MIT CSAIL6.819/6.869: Advances in Computer Vision |
||
Fall 2017 |
||
The goal of this challenge is to identify the scene category depicted in a photograph. The data for this task comes from the Places2 dataset which contains 10+ million images belonging to 400+ unique scene categories. Specifically, the mini challenge data for this course will be a subsample of the above data, consisting of 100,000 images for training, 10,000 images for validation and 10,000 images for testing coming from 100 scene categories. The images will be resized to 128*128 to make the data more manageable. Further, while the end goal is scene recognition, a subset of the data will contain object labels that might be helpful to build better models.
For each image, algorithms will produce a list of at most 5 scene categories in descending order of confidence. The quality of a labeling will be evaluated based on the label that best matches the ground truth label for the image. The idea is to allow an algorithm to identify multiple scene categories in an image given that many environments have multi-labels (e.g. a bar can also be a restaurant) and that humans often describe a place using different words (e.g. forest path, forest, woods). The exact details of the evaluation are available on the Places2 challenge website.
Students should improve the classification accuracy of their network models on the validation set of mini places challenge. The evaluation server is online already, so that students could submit their predictions of the test set for evaluations and ranking in the challenge leaderboard (see below for submission instructions).
We encourage students to use Amazon's EC2 for computation if they do not have access to their own GPUs to train deep networks. Students can sign up to receive free $100 credit through the AWS Educate program.
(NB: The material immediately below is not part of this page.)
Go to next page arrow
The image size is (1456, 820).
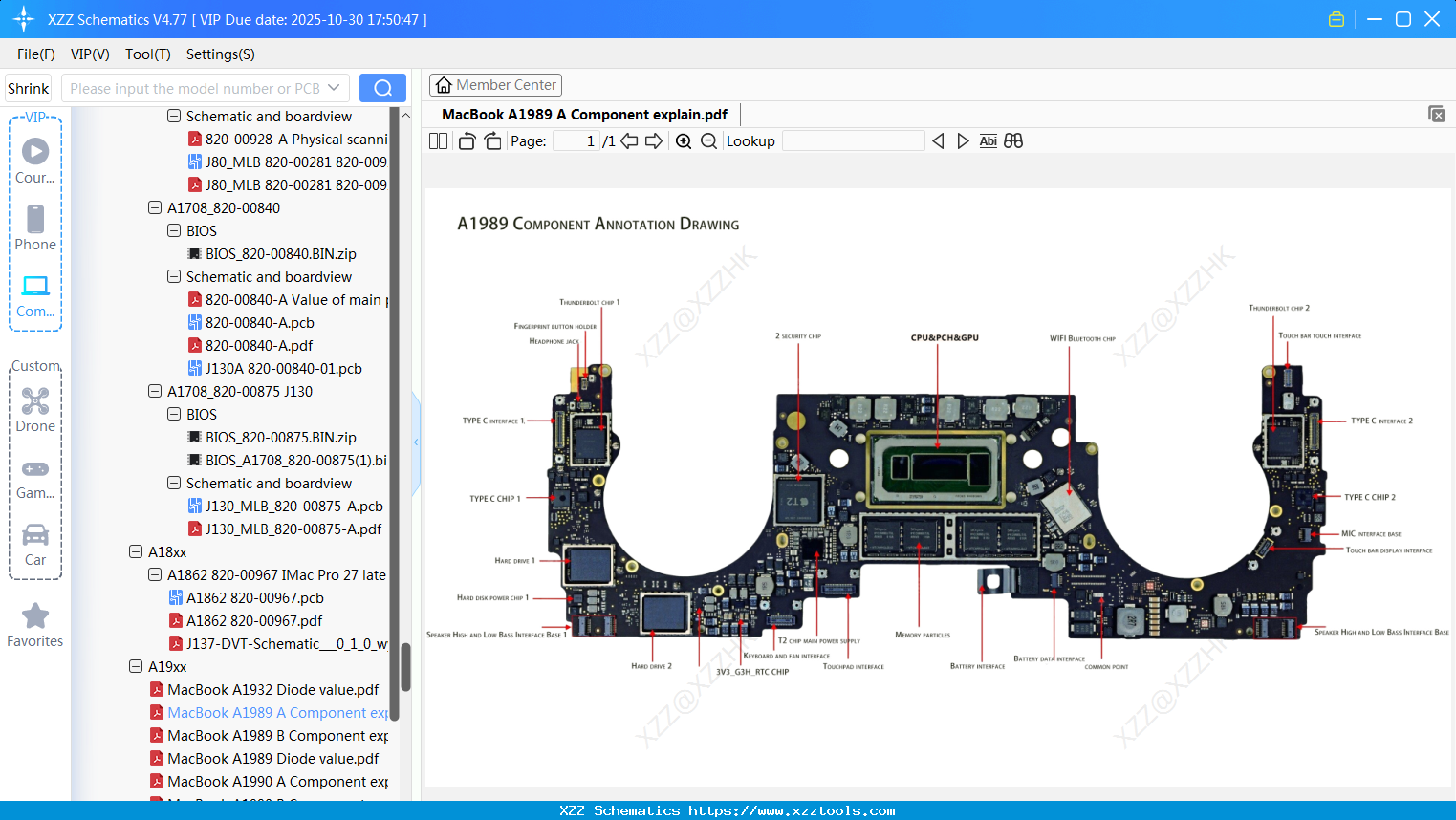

We encourage students to use g2.2xlarge instances running Ubuntu for maximal ease of installing. Note that $100 of Amazon credit allows you to run a g2.2xlarge GPU instance for approximately 6 days without interruption (you should keep it on only while using it). In a larger group, you will get more total available compute time.
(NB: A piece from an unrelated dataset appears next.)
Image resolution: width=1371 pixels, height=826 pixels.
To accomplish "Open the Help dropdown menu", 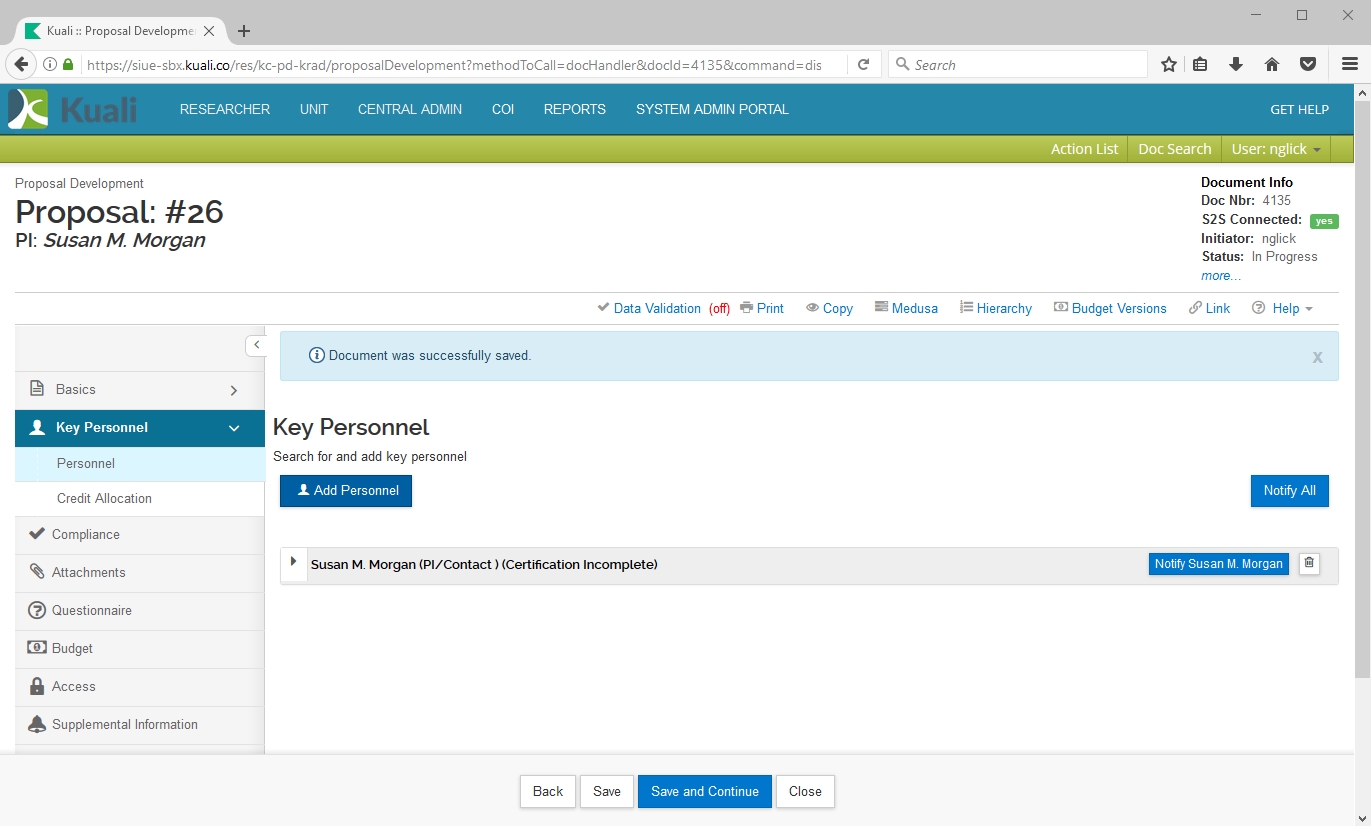I will (1283, 308).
For this course challenge, the dataset is different from the Places2 Challenge dataset. You do not need to register for the Places2 Challenge or download that data. You can only use the data provided in this challenge to train your models. You cannot use models that have been pre-trained using other datasets e.g., ImageNet or the full Places database.
- A team of up to two students need to sign up with a team name here. The team members will receive a "teamcode"---token with which you submit your results---and instructions for submitting to the leaderboard. Working individually is also allowed, but it will be graded by the same standards.
- Submit your results to here. Only one submission is allowed for each team every 4 hours.
- Here is the leaderboard.
- Due on Nov. 21, 11:59 pm. We strongly encourage you to start early, as you may need some time to set up the environment and familiarize yourself with deep learning tools.
- This challenge weighs two psets. You could drop this challenge, but that will use up your "drop quota" of two psets. We strongly recommend you to complete this challenge, as it will expose you to deep learning and get you ready for a deep learning final project.
- Each team can have up to two students. Feel free to look for teammates on Piazza.
- One team submits (1) one .pdf report with filename being "kerberos1_kerberos2_teamname.pdf" and (2) a .zip file of code named "kerberos1_kerberos2_teamname.zip". Only one person needs to submit. Please also include the kerberoses of the two team members and the teamname in the report.
- 6.819 and 6.869 students can mix up and form a team; their submission will be evaluated by 6.869 standards. Please specify 6.819 or 6.869 for each team member in the report.
Warning: Given the class size, we write scripts to crawl down your submissions, so if you fail to follow these guidelines (e.g., wrong file names, only one .zip submitted, .zip containing data and therefore gigantic in size), our script will skip your submissions, in which case you will be heavily penalized.